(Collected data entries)
········
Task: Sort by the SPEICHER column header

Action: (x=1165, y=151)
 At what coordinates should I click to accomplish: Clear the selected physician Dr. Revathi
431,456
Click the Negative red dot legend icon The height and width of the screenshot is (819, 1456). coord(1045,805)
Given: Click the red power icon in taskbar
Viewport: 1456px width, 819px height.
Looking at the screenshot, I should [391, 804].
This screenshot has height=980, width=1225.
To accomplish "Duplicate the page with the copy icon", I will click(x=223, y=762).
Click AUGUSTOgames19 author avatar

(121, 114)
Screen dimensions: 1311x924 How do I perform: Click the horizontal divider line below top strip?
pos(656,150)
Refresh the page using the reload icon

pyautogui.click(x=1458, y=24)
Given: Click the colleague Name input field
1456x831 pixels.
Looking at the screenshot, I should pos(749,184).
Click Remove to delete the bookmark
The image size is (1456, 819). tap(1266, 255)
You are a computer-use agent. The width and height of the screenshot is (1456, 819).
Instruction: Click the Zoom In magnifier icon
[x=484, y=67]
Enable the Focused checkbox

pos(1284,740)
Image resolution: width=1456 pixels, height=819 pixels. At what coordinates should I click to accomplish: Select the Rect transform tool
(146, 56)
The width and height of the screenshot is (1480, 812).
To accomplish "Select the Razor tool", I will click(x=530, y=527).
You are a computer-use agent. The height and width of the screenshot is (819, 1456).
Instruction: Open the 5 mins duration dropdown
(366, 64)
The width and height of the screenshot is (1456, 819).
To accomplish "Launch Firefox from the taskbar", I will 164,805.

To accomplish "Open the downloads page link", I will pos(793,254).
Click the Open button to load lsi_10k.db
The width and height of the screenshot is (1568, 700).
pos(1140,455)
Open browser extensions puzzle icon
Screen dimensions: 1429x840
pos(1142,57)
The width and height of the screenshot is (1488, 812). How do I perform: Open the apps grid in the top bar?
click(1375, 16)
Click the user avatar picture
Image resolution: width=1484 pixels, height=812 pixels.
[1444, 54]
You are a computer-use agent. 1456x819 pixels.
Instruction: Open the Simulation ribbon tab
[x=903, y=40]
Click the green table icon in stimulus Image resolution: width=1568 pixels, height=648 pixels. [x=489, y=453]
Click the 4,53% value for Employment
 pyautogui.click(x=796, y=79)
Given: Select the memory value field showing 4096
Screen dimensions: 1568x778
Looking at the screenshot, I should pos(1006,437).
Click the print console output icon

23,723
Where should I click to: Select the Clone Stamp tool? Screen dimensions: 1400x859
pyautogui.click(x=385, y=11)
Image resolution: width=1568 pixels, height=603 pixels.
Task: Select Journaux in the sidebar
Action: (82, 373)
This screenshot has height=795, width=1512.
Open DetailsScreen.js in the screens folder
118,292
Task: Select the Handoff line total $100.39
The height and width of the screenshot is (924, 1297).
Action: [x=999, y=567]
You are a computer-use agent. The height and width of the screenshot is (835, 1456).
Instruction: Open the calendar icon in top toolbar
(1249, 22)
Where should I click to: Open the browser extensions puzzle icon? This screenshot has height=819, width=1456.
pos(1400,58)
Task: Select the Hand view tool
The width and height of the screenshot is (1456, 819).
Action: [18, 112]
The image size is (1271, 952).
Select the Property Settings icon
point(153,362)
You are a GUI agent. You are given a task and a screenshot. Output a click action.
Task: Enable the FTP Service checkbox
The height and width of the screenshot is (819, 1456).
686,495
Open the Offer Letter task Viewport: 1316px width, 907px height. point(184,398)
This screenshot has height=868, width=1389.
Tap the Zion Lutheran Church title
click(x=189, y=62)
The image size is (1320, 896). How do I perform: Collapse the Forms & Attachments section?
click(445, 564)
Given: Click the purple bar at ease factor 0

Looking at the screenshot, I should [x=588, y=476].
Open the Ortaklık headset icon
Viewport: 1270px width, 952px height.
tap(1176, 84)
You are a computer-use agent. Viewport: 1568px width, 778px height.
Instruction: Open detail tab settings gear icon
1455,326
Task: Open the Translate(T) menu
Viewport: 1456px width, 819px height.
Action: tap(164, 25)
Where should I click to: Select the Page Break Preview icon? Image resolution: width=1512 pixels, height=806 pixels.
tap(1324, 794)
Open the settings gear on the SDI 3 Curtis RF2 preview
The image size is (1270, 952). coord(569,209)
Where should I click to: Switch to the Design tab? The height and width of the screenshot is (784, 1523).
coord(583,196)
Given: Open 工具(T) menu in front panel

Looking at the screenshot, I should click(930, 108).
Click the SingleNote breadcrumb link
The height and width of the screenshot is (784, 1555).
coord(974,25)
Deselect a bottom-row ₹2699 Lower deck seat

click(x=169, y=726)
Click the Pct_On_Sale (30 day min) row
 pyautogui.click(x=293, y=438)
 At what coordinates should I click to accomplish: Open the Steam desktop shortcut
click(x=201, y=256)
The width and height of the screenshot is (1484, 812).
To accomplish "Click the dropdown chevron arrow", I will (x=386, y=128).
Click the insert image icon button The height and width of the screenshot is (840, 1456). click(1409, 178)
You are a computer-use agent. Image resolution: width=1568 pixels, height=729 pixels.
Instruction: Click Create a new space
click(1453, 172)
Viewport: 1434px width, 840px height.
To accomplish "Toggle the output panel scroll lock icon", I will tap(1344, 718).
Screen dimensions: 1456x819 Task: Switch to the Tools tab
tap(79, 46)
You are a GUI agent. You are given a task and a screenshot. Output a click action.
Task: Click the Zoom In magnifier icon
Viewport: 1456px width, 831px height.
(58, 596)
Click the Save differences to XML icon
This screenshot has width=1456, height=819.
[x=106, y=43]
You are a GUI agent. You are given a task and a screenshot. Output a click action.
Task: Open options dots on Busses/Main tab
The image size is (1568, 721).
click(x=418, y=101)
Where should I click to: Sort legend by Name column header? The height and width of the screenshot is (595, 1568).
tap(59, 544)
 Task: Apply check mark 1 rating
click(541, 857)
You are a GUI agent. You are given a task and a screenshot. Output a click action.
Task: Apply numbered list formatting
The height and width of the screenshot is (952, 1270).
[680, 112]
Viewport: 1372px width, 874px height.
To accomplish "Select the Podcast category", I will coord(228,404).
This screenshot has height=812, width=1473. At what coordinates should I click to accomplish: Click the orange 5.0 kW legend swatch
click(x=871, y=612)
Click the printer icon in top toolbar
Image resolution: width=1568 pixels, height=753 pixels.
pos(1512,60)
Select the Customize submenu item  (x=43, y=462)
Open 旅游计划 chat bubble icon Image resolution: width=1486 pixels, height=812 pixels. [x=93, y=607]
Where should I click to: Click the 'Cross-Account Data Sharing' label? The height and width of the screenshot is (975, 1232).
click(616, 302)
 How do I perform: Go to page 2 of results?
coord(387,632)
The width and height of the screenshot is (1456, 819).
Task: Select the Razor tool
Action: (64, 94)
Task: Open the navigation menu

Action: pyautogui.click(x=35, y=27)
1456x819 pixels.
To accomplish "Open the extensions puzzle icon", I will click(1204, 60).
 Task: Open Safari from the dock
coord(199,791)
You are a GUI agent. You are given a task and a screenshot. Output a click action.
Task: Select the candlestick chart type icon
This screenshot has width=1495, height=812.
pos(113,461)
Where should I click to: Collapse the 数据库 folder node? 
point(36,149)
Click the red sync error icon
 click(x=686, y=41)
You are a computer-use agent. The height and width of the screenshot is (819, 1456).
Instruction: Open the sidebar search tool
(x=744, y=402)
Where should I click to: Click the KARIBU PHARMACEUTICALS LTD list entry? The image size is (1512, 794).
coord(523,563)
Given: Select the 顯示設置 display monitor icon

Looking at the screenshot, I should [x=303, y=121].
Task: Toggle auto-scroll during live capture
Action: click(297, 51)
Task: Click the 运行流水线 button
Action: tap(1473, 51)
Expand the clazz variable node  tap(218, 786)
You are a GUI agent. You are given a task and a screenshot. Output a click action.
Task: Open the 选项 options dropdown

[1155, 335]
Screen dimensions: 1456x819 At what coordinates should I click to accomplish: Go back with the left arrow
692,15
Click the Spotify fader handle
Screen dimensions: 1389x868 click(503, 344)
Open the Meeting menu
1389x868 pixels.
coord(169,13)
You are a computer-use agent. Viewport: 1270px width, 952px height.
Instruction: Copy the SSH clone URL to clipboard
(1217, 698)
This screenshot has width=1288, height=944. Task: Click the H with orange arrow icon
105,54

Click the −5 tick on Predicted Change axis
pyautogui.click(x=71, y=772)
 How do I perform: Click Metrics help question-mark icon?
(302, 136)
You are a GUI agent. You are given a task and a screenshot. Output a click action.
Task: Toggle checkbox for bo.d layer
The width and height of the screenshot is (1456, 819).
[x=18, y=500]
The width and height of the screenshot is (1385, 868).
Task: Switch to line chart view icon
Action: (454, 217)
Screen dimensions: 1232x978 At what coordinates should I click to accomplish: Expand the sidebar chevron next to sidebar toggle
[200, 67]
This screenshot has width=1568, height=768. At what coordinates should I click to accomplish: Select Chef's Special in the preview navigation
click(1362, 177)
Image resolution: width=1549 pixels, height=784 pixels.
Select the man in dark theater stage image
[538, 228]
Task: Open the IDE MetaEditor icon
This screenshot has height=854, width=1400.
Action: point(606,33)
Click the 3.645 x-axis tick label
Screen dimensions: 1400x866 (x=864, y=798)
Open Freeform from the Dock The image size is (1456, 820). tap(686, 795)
········
▶ _REQUIRED ACTION_:
Restate the data verbatim through the "Given: Click the red power icon in taskbar" line.

▶ _TASK RESPONSE_:
Task: Sort by the SPEICHER column header

Action: (x=1165, y=151)
 At what coordinates should I click to accomplish: Clear the selected physician Dr. Revathi
431,456
Click the Negative red dot legend icon The height and width of the screenshot is (819, 1456). coord(1045,805)
Given: Click the red power icon in taskbar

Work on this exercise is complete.